Re: [ceph-users] Ceph OSDs cause kernel unresponsive

Nick Fisk Fri, 25 Nov 2016 05:26:41 -0800

Hi,


I didn’t so the maths, so maybe 7GB isn’t worth tuning for, although every 
little helps ;-)

 

I don’t believe peering or recovery should effect this value, but other things 
will consume memory during recovery, but I’m not aware if this can be limited 
or tuned.

 

Yes, the write and read cache’s will consume memory and may limit Linux’s 
ability to react quickly enough in tight memory conditions. I believe you can 
be in a state where it looks like you have more memory potentially available 
than actually is usable at that point in time. The min_free_bytes can help 
here. 

 

From: Craig Chi [mailto:craig...@synology.com] 
Sent: 25 November 2016 01:46
To: Brad Hubbard <bhubb...@redhat.com>
Cc: Nick Fisk <n...@fisk.me.uk>; Ceph Users <ceph-users@lists.ceph.com>
Subject: Re: [ceph-users] Ceph OSDs cause kernel unresponsive

 

Hi Nick,

 

I have seen the report before, if I understand correctly, the 
osd_map_cache_size generally introduces a fixed amount of memory usage. We are 
using the default value of 200, and a single osd map I got from our cluster is 
404KB.

 

That is totally 404KB * 200 * 90 (osds) = about 7GB on each node.

 

Will the memory consumption generated by this factor become larger when 
unstably peering or recovering? If not, we still need to find the root cause of 
why free memory drops without control.

 

Does anyone know that what is the relation between filestore or journal 
configurations and the OSD's memory consumption? Is it possible that the 
filestore queue or journal queue occupy huge memory pages and cause filesystem 
cache hard to release (and result in oom)?

 

At last, about nobarrier, I fully knew the consequence and is seriously testing 
on this option. Sincerely appreciate your kindness and useful suggestions.

 

Sincerely,
Craig Chi

On 2016-11-25 07:23, Brad Hubbard <bhubb...@redhat.com> wrote:

Two of these appear to be hung task timeouts and the other is an invalid opcode.
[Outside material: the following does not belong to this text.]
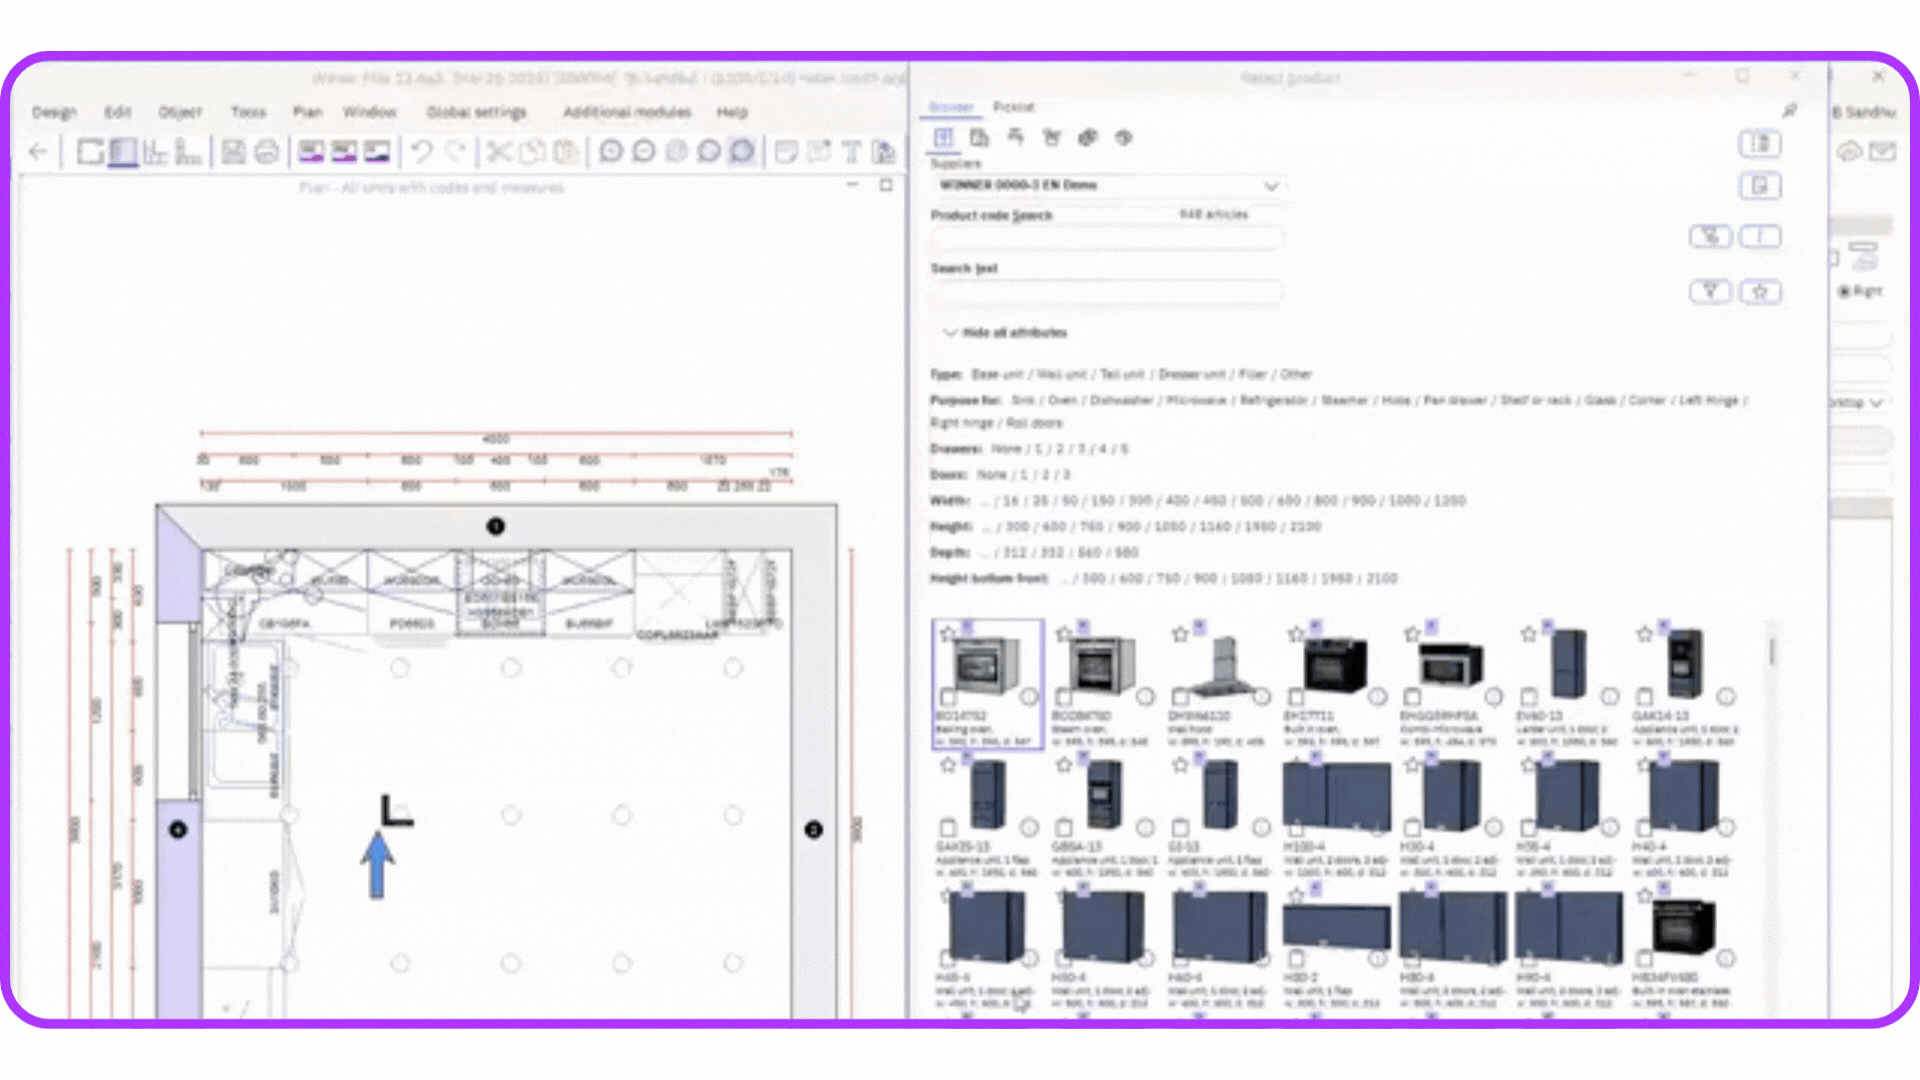Screen dimensions: 1920x1080
Task: Click the shopping cart icon in product browser
Action: 1051,138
There is no evidence here of memory exhaustion (although it remains to be seen 
whether this is a factor but I'd expect to see evidence of shrinker activity in 
the stacks) and I would speculate the increased memory utilisation is due to 
the issues with the OSD tasks.

I would suggest that the next step here is to work out specifically why the 
invalid opcode happened and/or why kernel tasks are hanging for > 120 seconds.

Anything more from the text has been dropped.